You need to log in to make submissions.
Please read the general instructions for this exercise first. Here are the additional instructions specific to this task:
Parallelize your solution to CP1 by exploiting instruction-level parallelism. Make sure that the performance-critical operations are pipelined efficiently. Do not use any other form of parallelism yet in this exercise. Please do all arithmetic with double-precision floating point numbers.
For this technical exercise, we have disabled auto-vectorization.
I will first run all kinds of tests to see that your code works correctly. You can try it out locally by running ./grading test, but please note that your code has to compile and work correctly not only on your own computer but also on our machines.

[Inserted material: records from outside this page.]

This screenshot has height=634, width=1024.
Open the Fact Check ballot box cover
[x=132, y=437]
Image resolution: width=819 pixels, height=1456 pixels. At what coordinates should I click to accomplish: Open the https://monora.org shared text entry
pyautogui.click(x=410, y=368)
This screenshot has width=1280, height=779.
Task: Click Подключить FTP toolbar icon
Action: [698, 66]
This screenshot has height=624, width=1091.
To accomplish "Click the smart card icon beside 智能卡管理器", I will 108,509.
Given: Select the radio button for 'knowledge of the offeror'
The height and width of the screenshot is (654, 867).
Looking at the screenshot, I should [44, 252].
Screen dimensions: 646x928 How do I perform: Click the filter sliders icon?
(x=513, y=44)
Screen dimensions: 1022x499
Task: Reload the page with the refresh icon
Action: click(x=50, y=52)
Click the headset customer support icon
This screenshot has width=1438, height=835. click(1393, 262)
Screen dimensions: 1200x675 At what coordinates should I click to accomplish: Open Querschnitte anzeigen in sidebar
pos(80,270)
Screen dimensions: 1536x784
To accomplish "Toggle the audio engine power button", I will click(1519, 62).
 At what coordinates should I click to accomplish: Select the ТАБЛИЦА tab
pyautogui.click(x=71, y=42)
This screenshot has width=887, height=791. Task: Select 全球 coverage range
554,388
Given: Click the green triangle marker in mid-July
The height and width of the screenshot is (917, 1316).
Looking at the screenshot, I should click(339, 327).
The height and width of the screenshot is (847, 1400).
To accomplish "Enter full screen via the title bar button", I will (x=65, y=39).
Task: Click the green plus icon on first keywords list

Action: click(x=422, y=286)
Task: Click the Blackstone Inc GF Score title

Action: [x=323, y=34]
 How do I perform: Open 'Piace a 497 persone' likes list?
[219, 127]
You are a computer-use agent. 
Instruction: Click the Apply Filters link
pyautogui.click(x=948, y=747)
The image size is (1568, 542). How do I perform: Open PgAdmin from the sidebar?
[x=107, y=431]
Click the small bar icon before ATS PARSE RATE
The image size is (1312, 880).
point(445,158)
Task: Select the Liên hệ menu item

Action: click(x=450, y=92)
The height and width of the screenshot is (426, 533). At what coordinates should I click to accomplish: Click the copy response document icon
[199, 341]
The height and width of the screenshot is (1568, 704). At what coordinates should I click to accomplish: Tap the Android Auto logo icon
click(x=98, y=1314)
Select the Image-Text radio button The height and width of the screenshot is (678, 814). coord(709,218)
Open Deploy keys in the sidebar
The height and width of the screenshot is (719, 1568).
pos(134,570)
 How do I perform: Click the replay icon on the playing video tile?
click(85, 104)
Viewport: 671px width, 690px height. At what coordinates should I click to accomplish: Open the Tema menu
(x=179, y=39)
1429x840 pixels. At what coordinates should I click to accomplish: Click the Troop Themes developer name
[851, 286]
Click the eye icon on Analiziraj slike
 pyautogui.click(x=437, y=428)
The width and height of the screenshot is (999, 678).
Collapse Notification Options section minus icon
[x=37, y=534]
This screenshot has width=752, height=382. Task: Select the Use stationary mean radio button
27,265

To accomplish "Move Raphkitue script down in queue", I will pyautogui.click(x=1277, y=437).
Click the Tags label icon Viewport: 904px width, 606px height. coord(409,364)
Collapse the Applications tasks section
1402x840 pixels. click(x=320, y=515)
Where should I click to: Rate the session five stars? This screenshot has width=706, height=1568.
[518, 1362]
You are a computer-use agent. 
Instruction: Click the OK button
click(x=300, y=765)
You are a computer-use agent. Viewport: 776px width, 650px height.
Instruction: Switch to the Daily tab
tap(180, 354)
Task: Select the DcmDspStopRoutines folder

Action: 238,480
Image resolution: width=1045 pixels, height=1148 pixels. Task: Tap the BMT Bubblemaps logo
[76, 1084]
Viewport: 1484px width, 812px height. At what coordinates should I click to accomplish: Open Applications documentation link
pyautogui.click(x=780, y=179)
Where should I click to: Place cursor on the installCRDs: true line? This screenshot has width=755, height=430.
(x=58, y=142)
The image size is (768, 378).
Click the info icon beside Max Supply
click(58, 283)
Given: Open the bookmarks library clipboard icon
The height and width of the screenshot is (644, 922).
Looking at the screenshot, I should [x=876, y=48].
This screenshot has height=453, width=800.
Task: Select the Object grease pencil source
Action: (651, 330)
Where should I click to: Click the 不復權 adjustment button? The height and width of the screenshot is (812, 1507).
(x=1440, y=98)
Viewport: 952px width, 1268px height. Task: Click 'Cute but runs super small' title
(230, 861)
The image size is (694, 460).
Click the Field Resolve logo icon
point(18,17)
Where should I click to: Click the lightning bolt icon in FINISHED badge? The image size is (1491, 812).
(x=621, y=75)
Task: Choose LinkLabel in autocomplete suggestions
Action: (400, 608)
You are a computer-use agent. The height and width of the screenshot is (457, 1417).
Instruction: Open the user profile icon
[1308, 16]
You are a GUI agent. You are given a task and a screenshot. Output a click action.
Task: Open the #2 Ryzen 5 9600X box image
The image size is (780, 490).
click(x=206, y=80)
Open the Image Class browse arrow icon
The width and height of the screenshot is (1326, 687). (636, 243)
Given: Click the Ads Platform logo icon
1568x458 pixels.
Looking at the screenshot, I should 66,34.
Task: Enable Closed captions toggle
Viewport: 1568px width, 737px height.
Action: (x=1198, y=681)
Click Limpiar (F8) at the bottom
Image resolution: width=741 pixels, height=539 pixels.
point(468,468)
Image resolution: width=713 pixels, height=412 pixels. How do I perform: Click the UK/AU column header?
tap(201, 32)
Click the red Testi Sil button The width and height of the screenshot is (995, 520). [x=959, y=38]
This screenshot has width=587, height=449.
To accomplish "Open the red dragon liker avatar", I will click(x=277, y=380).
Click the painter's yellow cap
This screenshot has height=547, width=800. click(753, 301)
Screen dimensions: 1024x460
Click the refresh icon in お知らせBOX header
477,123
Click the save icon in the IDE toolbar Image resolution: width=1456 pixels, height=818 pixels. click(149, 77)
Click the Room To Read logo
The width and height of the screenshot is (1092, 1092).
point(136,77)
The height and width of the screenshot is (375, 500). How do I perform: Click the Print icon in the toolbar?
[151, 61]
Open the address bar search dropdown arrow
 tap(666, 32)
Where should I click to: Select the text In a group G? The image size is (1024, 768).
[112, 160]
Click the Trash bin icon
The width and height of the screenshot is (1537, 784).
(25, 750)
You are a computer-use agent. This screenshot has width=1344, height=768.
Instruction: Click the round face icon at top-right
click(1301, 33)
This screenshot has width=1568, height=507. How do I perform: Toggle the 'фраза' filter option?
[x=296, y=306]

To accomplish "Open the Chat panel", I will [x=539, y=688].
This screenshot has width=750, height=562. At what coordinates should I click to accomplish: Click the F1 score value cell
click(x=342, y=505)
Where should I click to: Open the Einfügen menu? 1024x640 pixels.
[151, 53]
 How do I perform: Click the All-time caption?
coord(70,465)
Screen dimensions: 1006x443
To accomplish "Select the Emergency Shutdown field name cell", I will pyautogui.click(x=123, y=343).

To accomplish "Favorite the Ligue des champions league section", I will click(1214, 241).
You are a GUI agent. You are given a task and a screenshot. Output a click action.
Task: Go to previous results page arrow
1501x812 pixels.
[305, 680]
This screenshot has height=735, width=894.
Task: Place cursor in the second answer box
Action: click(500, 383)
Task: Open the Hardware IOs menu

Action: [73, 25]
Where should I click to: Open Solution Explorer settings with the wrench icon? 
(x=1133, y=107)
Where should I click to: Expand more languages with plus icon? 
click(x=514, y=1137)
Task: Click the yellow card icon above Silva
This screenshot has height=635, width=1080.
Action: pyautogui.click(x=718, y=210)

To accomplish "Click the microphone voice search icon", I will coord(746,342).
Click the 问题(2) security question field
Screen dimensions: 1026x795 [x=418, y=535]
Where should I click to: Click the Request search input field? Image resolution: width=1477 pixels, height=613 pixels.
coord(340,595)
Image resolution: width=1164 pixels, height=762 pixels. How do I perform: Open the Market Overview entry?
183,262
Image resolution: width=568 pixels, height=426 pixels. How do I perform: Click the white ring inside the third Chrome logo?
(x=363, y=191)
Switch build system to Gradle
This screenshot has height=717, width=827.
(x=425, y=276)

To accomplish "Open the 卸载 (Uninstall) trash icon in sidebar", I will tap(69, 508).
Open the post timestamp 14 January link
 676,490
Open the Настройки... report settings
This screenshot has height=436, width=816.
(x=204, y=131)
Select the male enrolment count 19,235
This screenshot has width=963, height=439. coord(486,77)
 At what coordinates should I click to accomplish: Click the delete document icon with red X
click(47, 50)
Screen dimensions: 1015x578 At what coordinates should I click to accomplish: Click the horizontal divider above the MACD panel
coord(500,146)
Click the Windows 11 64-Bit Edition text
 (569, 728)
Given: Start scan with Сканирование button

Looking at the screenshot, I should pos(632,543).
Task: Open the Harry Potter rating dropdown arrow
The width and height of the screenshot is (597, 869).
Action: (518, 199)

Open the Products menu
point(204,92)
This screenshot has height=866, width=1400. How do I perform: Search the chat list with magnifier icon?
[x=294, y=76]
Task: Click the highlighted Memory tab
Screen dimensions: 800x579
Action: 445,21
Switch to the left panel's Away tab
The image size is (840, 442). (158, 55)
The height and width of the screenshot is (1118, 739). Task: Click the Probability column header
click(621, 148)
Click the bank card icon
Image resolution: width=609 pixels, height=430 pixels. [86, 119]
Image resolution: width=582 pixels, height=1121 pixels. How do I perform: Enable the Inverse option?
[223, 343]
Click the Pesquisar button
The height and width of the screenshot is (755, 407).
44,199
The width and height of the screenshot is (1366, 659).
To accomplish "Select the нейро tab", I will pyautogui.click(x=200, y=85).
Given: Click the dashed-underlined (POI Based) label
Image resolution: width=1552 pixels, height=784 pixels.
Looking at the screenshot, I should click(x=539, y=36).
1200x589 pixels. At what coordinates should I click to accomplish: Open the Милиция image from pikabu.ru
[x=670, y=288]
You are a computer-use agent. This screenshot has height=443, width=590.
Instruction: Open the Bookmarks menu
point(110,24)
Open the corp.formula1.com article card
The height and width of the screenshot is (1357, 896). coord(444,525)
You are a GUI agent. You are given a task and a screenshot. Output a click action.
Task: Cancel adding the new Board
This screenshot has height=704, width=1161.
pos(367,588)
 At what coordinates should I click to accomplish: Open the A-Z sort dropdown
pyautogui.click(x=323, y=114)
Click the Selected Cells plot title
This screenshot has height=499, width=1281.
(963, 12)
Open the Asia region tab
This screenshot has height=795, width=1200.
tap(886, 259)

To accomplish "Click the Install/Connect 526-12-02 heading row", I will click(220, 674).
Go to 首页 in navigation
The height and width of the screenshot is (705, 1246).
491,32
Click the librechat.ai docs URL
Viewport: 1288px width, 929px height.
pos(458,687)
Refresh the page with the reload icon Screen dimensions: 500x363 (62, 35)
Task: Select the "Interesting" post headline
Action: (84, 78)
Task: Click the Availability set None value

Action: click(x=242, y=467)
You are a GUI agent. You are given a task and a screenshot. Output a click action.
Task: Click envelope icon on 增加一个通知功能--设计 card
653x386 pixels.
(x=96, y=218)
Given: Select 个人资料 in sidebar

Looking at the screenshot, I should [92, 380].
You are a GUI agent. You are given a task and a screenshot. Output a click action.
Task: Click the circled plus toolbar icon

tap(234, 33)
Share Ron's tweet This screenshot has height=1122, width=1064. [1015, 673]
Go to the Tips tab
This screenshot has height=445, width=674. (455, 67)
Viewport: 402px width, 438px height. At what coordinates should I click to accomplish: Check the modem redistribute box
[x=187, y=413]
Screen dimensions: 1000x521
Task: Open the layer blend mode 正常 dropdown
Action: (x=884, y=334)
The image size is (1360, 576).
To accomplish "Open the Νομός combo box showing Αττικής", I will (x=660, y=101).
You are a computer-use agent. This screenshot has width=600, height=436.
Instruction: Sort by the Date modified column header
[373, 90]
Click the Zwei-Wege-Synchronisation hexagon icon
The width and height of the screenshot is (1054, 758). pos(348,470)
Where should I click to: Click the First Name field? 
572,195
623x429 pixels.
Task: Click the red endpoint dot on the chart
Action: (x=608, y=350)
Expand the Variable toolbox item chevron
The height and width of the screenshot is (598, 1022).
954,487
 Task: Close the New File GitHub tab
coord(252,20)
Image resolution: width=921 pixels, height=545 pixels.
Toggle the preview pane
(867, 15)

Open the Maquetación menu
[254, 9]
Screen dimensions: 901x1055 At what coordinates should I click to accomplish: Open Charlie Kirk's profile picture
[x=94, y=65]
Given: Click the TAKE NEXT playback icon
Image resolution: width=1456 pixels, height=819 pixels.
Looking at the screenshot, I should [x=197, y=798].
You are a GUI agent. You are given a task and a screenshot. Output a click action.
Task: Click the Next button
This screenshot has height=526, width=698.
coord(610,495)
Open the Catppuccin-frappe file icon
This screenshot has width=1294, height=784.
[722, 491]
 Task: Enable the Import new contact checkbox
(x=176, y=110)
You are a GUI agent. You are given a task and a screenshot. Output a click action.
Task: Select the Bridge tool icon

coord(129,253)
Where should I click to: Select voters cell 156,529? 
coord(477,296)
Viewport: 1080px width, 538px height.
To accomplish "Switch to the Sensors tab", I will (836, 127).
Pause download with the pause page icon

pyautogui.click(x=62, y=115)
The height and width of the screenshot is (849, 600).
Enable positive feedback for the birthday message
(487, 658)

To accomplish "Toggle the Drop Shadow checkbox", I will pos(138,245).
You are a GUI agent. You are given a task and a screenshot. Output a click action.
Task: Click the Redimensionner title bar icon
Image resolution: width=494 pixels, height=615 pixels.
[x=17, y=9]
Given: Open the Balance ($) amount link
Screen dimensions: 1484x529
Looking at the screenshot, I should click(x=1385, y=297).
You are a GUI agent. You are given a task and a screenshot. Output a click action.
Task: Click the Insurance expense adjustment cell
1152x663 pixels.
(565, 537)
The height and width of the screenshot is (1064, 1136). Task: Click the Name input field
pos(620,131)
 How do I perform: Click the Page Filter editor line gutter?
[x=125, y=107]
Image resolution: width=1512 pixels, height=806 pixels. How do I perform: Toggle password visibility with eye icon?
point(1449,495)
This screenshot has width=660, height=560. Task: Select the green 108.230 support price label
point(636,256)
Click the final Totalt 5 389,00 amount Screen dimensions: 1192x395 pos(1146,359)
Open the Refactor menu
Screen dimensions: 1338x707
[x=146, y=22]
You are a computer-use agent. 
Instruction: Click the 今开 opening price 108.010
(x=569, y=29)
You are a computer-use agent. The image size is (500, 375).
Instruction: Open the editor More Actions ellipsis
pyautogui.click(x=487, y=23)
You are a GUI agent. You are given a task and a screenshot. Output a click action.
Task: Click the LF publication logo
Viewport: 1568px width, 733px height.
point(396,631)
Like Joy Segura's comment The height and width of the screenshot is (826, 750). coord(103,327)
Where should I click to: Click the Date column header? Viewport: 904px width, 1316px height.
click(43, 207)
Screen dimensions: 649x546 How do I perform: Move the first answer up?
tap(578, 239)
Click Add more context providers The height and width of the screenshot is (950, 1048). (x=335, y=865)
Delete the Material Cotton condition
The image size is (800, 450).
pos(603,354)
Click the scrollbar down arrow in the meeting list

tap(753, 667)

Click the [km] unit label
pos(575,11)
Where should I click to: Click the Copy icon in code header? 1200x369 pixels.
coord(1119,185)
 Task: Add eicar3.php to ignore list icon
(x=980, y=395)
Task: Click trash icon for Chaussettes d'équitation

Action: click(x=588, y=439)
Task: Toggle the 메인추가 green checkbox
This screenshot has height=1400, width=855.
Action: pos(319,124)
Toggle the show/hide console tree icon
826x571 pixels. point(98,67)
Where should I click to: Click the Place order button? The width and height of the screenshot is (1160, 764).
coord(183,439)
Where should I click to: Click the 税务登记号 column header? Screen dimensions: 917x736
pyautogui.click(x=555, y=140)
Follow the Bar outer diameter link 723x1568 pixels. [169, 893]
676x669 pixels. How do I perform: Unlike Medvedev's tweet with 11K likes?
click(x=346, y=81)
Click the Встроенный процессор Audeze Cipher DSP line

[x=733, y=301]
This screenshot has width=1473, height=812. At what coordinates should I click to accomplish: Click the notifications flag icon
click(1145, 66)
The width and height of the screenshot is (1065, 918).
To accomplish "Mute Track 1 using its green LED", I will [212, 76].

If all is fine, I will run the benchmarks. You can try it out on your own computer by running ./grading benchmark, but of course the precise running time on your own computer might be different from the performance on our grading hardware.
| Name | Parameters | 
|---|---|
| benchmarks/1 | nx = 1000, ny = 1000 | 
| the input contains 1000 × 1000 pixels, and the output should contain 1000 × 1000 pixels | |
| benchmarks/2 | nx = 1000, ny = 4000 | 
| the input contains 4000 × 1000 pixels, and the output should contain 4000 × 4000 pixels | |
In this task your submission will be graded using benchmarks/2: the input contains 4000 × 1000 pixels, and the output should contain 4000 × 4000 pixels.
The point thresholds are as follows. If you submit your solution no later than on Wednesday, 08 October 2025, at 23:59:59 (Helsinki), your score will be:
| Running time | Points | 
|---|---|
| ≤ 7.000 sec | 1 | 
| ≤ 6.000 sec | 2 | 
| ≤ 5.000 sec | 3 | 
If you submit your solution after the deadline, but before the course ends on Wednesday, 31 December 2025, at 23:59:59 (Helsinki), your score will be:
| Running time | Points | 
|---|---|
| ≤ 6.000 sec | 1 | 
| ≤ 5.000 sec | 2 |